На лице питерщичка-старичка написана уймища вопросов к приятелям, все его личико с шевелящейся кожей похоже на живой вопросительный знак. Но он не хочет спрашивать, почти не спрашивает, должно, не позволяет гордость.
«Ну и молчи, пожалуйста! Ничего толком ты не знаешь и не понимаешь. Один свой Питер твердишь, да и то, наверное, больше выдумываешь, хвастун, болтун».

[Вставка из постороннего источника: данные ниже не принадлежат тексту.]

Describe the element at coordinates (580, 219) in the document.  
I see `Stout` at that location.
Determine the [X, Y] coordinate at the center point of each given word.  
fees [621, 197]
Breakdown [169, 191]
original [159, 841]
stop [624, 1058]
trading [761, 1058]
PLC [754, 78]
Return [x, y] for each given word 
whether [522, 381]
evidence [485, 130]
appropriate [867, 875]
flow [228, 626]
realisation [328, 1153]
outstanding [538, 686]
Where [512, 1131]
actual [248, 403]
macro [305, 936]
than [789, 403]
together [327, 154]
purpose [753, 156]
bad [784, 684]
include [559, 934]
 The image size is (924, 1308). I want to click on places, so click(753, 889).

Володька, прихрамывая, шел неловко, он настукал босиком с непривычки подошвы, исколол пальцы и не хотел в том сознаться, да ему, пожалуй, было и не до того. Спотыкаясь, вытаращив бегающие прямо-таки беснующиеся глаза, он то замирал, бледнея, то вспыхивал, усиленно моргая, словно не веря тому, что видел. Он оцепенело уставлялся на пустячную травину лесную, какую-нибудь «кукушкину соль», схожую тройными листочками на обыкновенные крестики молодого клевера, таращился на зряшный цветок, которому и имени нет, на папоротник, очутившийся под ногами, и, как пастух Евсей Захаров, не решался примять, осторожно-заботливо обходил и цветок, и кислицу, и папоротник. И от всего этого — удивления, восхищения, неумения бегать босиком, от постоянного напряжения — пот лил с него частый и крупный, Володька не успевал утирать личико рукавом рубахи.
— Одень свое сорочье гнездо, не так будет жарко, — пожалел Шурка, не желая этого. — Еще солнечный удар заработаешь, остолоп, — настращал он. — Возись с тобой!
Володька послушался, достал из сморчковой корзинки полосатую городскую кепку, нахлобучил по брови, и ему сразу стало легче.
Они свернули с дороги к видневшимся неподалеку небольшим холмам, поросшим березняком, славящимся «коровками», то есть белыми грибами и груздями под молодыми липами. Стараясь не ступать, как Володька, на золотые ключики и все-таки невольно приминая их на каждом шагу, такое множество цвело примулы, ощущая лубяными пятками сухое тепло и отрадный сыроватый холодок, заторопились напрямки к роднику
— Поглядывай под ноги… не наступи на змею, слепни. Володька, иди последним, — распорядился Яшка Петух, раздавая оплеухи, неизвестно за какие провинности.
Он полетел первым, за ним гуськом заспешили остальные, с можжевеловыми хлыстами наготове. Питерщичок-старичок, повинуясь, шел последним, ступая зачем-то на цыпочки.